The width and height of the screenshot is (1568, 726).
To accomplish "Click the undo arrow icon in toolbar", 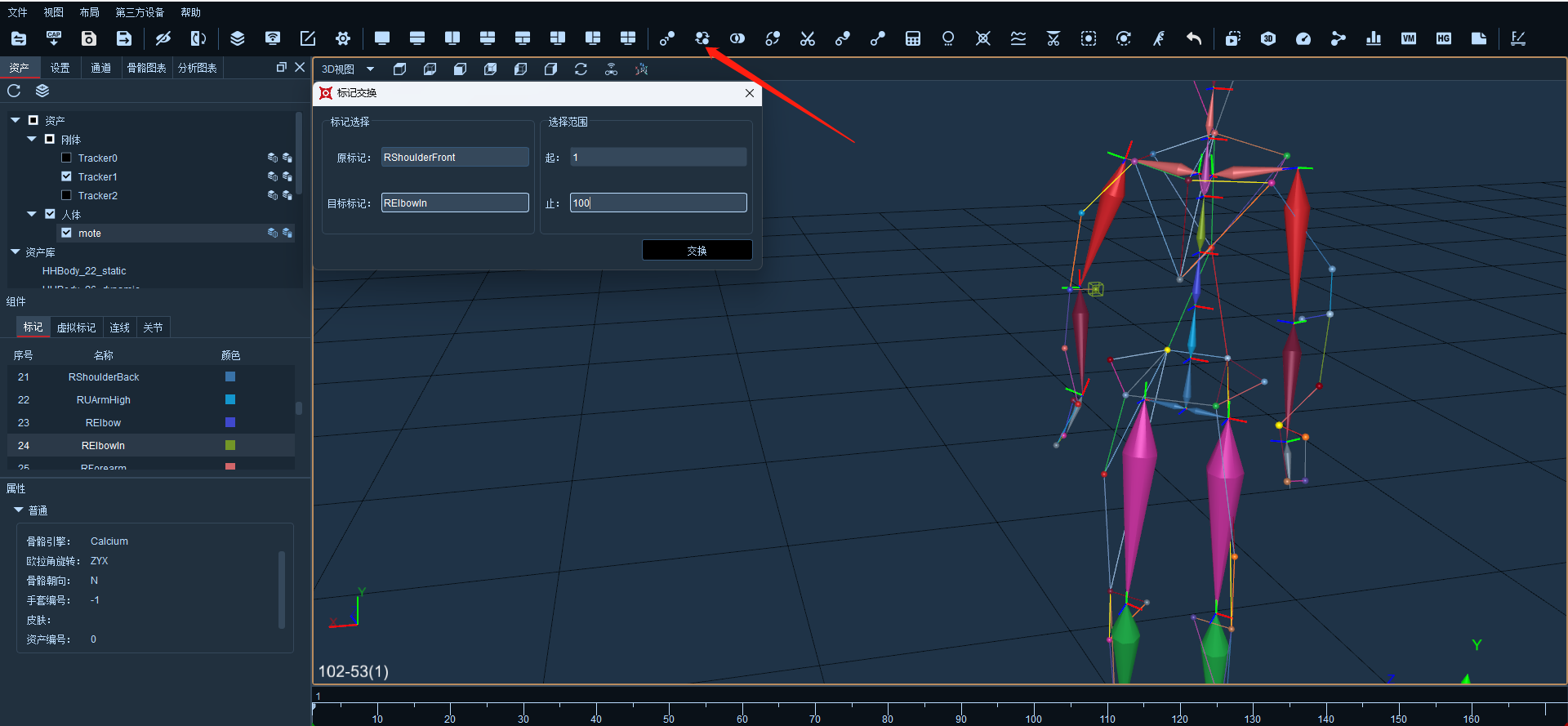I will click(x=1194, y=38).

....

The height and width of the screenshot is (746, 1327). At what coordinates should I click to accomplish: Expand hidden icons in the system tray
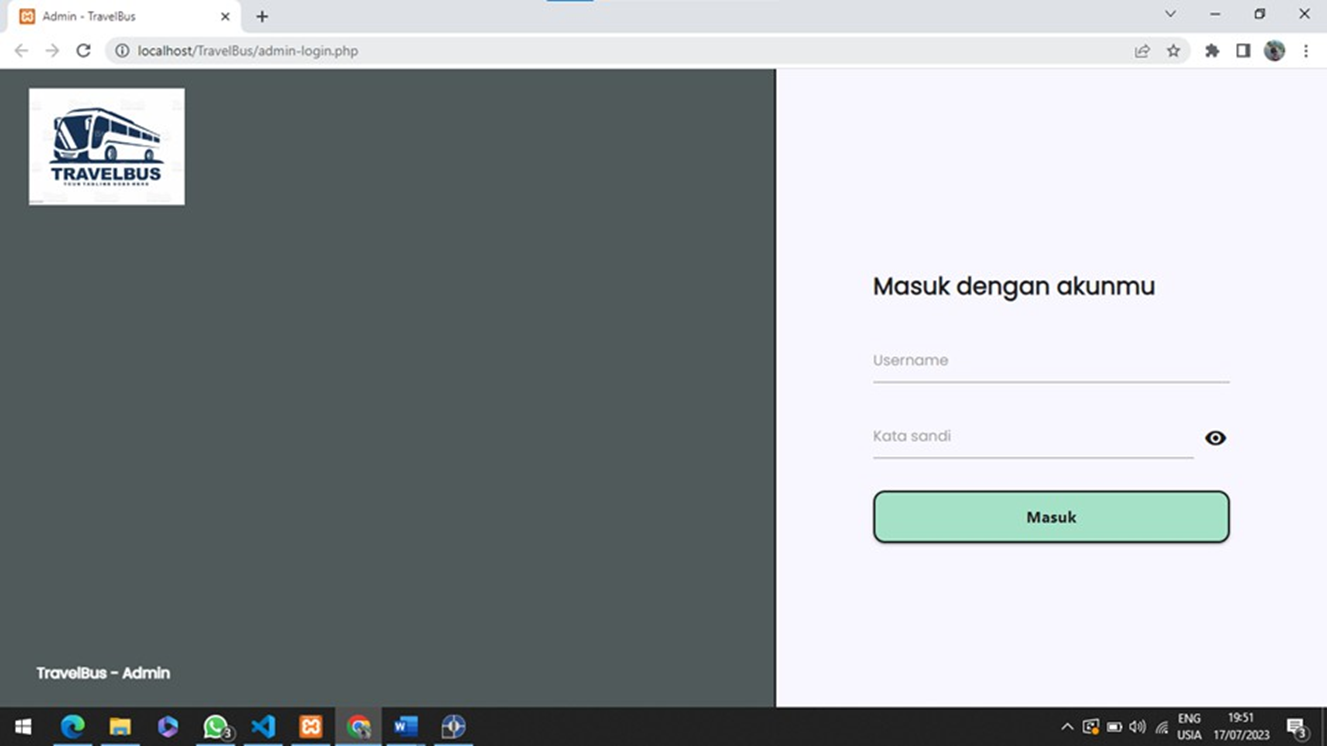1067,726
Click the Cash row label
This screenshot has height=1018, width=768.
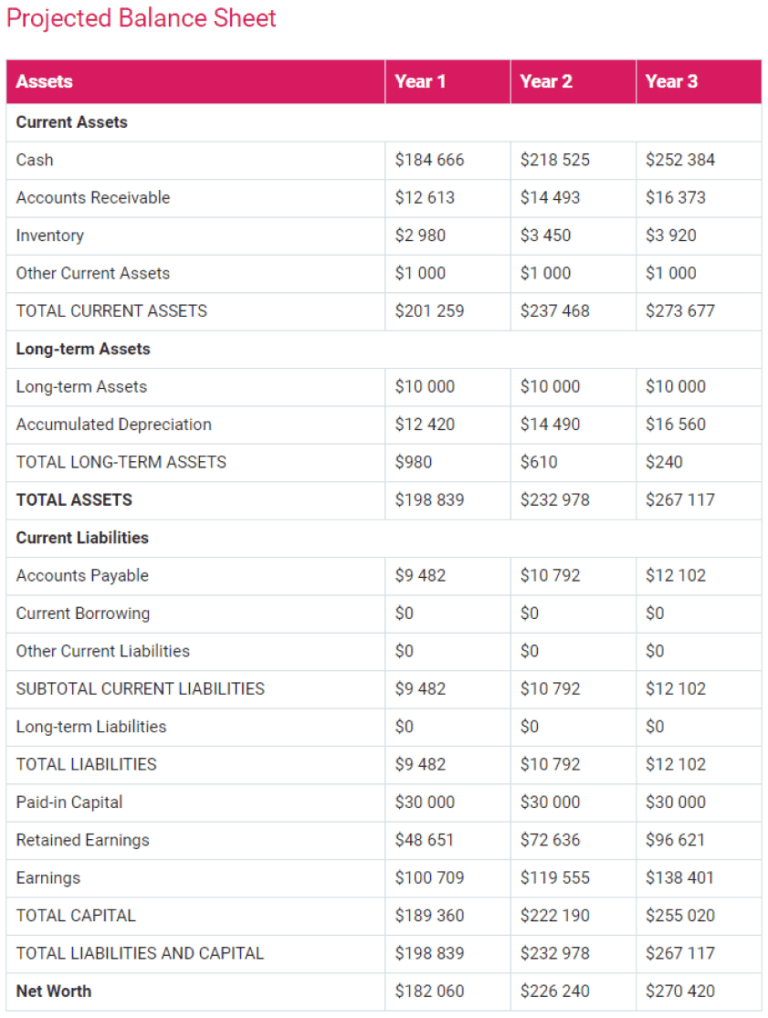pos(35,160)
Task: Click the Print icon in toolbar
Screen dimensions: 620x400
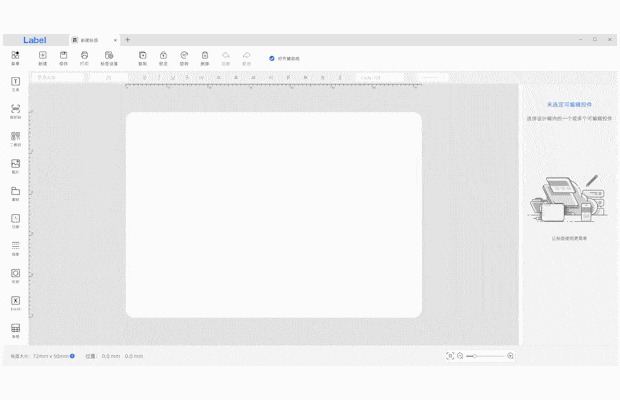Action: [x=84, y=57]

....

(WRITTEN TASK)
Copy the records above word for word, beginning at the line that contains "Task: Click the Print icon in toolbar" and stopping after the line that contains "Action: [x=84, y=57]". Leave the pictures out of your answer.

(COMPLETE OUTPUT)
Task: Click the Print icon in toolbar
Screen dimensions: 620x400
Action: [x=84, y=57]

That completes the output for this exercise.